Sunday, April 08, 2012


I dunno if it's me or if it's you for that matter, but ain't this Easter Season one of the dullest and most listless to have graced our existences for as long as any of us can remember? Who knows if it is because of the ever secularization of the world where even the slightest reference to a Christian holiday is verboten lest we offend some Zoroasterian (or even X-Tal aficionado) out there, but for the life of me I can't remember an Easter that has been so feh, unexciting, boring or perhaps even fearful as the one we're currently making our way through. Keeping with the current spirit of glum that's permeated every aspect of once-vital living here's yet another post that, for better or worse, is the perfect summation of just about everything that's graced my hammer 'n stirrups since the last weekend biggie. Nothing to shriek about true, but at least if you're suffering from the same sense of ugh and want to share it with a kindred spirit, maybe you can osmose this particular rundown and we can feel lousy together just like alla them hippie teachers we had in the seventies wanted us to!

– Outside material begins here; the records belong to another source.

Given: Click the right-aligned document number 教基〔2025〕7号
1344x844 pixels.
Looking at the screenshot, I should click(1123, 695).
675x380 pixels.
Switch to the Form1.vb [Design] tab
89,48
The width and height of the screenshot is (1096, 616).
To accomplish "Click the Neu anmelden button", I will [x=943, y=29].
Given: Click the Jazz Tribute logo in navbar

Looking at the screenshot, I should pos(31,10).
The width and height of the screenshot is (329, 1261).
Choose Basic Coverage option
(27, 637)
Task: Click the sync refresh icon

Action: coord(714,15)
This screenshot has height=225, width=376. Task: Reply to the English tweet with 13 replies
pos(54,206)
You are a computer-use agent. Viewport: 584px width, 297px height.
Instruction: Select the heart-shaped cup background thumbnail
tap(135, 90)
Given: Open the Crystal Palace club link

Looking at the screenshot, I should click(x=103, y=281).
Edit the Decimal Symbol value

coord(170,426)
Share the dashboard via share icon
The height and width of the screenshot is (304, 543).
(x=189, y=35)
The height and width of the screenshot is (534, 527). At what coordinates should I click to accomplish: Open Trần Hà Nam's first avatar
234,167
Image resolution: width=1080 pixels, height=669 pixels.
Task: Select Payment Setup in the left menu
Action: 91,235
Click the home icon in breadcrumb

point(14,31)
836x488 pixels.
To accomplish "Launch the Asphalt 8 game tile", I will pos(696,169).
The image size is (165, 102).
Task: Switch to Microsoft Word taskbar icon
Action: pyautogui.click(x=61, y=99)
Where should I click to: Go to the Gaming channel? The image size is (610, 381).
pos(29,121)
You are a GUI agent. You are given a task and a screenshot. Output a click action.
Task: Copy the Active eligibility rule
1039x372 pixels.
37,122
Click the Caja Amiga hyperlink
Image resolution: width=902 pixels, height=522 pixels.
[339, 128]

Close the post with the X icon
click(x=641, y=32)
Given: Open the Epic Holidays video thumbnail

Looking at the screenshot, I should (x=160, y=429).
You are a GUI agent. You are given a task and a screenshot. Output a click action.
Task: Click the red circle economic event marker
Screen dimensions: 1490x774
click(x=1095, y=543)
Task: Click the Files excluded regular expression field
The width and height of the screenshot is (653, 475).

Well, at least there's one thing that has brightened up the holiday spirit, and that's the fact that "noted" "artist" Thomas Kinkade just croaked which is something that should bring a smile to any rabid art lover out there. Just think of we won't have to look at any more of his gloppy and saccharine sweet art which hadda've been some of the worst pigment put to canvas since the cover of my last Christmas Card from Aunt Mabel! True the guy was painting for "the people" (yawn!) 'n all that, but his sickening artwork only reflected the banality of moderne-day hokum and an Ameriga that went soft and flabboid a good forty years back. At least Norman Rockwell got the cool suburban slob feeling down pat in his work...Kinkade only rallied the lumpen idiots the same way a good Nazi artist in 1938 brought out the nationalistic goo in a whole lotta aryans the likes we haven't seen at least until Johnny Mann's STAND UP AND JEER a good thirtysome years later. As they say, Rest in Piss.

Now for the funzies!

Shrapnel-LIVE CBGB's 10-10-82 CD-R

I loved that Shrapnel disque that I reviewed a week 'r two back so much that I decided to get yet another show of theirs (this 'un recorded a good five months later), and as you probably coulda guessed in your sleep it sure is a real doozie! Longer'n the other 'un, this also has some more familiar Shrapnel tuneage along with some ne'er before heard by me numbers that really fit into the groups's post-Dictators sense of En Why seventies punkdom. The fact that Schrapnel could start this set with their own take on "Out Of Limits" before careening into the familiar "Theme from UNDERDOG" and even crank out their own version of  "The MUNSTERS Theme" that didn't reek of gnu wave smarm only proves that, as far as paying  homage to boss sixties television went, Shrapnel (along with the Electric Eels) were the real deal'n not a bunch of sissy superficialists who only tacked classoid television themes as a hook to sink into some dying culture that was loathed by the same New York City snoots who would go slummin' by seeing these kinds of groups. If these guys are still playin' war in between watching old COMBAT reruns either via some low wattage station or rusty ol' VCR tapes I wouldn't doubt it one bit!
George Russell and his Orchestra-JAZZ IN THE SPACE AGE CD (Chessmates)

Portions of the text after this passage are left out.